Oi! watch the language luke mate. use an asterix.


----------



## Fuscus (May 21, 2004)

language please luke.
Anyhow, you can tell it wasn't an Aussie croc, none worth their, um, salt leave a live victim after having its head in their jaws.


----------



## luke (May 21, 2004)

sorry got carried away :evil:


----------



## Nome (May 21, 2004)

LOL @ Em, too true. I can't imagine thinking twice like that grandma.

True too Luke, but probably not the best way to put it here :wink:


----------



## luke (May 21, 2004)

its funny but 
how could ya say arr he'll be right just dodge the crocks
or oh your bleeding all over my floor in a rapid uncontrolable way are you hurt??
:roll:


----------



## Fuscus (May 21, 2004)

Thanks luke, for the correction. Its not that I get offended, its just that censorship software may spot it and then deny access to this site to a large number of people.

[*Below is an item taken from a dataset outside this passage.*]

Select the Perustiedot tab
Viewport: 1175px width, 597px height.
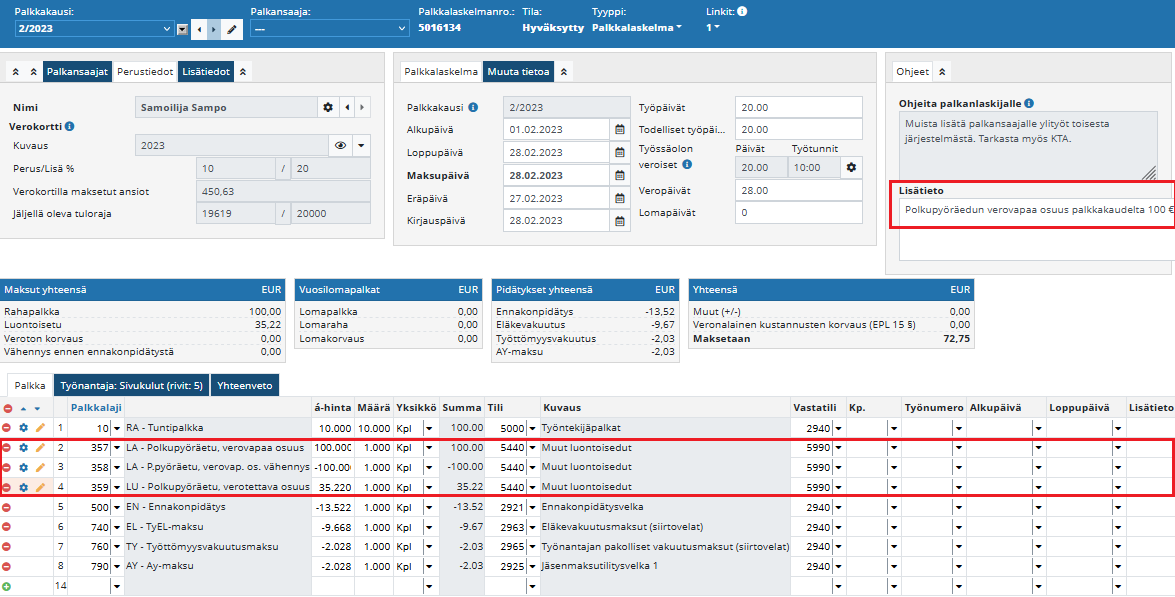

Censorware is not very smart.


----------



## luke (May 21, 2004)

its cool man. it just slipped out :lol:


----------



## instar (May 21, 2004)

grandma-- "I said pet, I said Love, I said love, I said pet, (drags deep on cigarrette) I understand you've attacked by an alligator, but I cannot be expected to come running everytime, just because your having shock convulsions and bleeding on my kitchen floor!"
"I mean really, do have some consideration for other people!"(stubbs out cigarette while exhaling)......Aka, Magda Subanski's character :lol: :lol: :lol:


----------



## luke (May 21, 2004)

ha lol thats just the picture i was seeing and i bet it wasnt far from that senerio either.
well i guess you cant blame people for being born with a fragmented pieces of glass for a brain


----------



## Bryony (May 21, 2004)

The croc probley took a bite of his head, felt it was empty and thought it wasn't worth cracking open the nutshell and finding no nut!!


----------



## Bryony (May 21, 2004)

except the granny that wasn't near the waters edge lol


----------



## luke (May 21, 2004)

yer the meat was probly too thick


----------



## earthmother (May 21, 2004)

LOLOLOLOL Inny. :lol: :lol: :lol:


----------



## instar (May 21, 2004)

LOL just saw Magda, right away!


----------